• _Problem description_
Check every line of the entries below for "agent", and copy the lines that have it.

(Stored dataset items)
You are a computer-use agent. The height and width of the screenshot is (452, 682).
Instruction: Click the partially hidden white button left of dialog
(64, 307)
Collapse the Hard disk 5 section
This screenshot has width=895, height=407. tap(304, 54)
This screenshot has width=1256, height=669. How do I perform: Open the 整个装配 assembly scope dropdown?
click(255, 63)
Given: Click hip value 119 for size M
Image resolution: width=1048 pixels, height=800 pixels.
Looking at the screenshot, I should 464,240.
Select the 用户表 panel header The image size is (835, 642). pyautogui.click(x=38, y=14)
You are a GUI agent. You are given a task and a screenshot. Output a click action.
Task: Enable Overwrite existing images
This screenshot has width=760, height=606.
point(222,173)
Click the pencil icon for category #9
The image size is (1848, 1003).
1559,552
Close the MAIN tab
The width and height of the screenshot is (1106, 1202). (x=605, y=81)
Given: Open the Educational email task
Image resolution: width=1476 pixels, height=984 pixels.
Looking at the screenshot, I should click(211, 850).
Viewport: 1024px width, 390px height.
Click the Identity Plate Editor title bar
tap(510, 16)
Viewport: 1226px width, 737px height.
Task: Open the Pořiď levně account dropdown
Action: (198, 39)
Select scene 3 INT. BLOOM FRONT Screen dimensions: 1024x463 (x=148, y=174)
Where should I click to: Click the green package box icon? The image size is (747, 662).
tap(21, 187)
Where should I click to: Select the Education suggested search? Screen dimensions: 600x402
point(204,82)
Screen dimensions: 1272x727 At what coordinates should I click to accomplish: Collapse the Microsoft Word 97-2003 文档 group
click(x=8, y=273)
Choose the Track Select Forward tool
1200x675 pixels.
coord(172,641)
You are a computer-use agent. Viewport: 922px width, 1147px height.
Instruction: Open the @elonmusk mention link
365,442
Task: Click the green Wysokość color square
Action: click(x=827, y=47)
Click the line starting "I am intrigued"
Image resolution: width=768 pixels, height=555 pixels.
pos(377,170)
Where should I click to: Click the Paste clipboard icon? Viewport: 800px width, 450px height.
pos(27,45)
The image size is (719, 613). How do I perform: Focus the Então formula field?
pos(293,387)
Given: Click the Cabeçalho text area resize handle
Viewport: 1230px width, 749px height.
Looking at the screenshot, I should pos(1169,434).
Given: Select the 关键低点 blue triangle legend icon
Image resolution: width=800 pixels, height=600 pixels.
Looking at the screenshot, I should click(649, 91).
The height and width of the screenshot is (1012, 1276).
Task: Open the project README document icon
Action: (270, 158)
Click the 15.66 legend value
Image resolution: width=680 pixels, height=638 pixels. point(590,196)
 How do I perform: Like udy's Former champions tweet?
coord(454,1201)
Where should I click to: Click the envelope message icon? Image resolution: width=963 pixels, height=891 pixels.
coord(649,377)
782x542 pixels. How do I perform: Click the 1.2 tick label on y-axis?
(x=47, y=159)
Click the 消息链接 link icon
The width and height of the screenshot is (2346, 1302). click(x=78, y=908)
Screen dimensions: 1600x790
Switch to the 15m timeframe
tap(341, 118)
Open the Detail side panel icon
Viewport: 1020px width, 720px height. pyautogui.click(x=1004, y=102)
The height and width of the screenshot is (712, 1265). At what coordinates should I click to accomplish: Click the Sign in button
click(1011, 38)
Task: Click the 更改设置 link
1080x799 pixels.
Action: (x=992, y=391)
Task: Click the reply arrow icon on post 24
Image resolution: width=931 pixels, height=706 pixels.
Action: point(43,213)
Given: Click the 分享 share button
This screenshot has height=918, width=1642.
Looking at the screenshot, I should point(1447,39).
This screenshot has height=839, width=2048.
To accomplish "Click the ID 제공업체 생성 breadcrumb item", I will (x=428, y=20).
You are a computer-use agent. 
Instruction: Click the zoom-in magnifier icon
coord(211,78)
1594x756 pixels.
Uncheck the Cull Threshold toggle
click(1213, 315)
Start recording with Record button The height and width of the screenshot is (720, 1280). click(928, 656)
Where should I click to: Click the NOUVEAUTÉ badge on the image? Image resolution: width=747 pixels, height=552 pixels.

• _Solution to the problem_
You are a computer-use agent. The height and width of the screenshot is (452, 682).
You are a GUI agent. You are given a task and a screenshot. Output a click action.
You are a computer-use agent. Viewport: 922px width, 1147px height.
You are a computer-use agent. 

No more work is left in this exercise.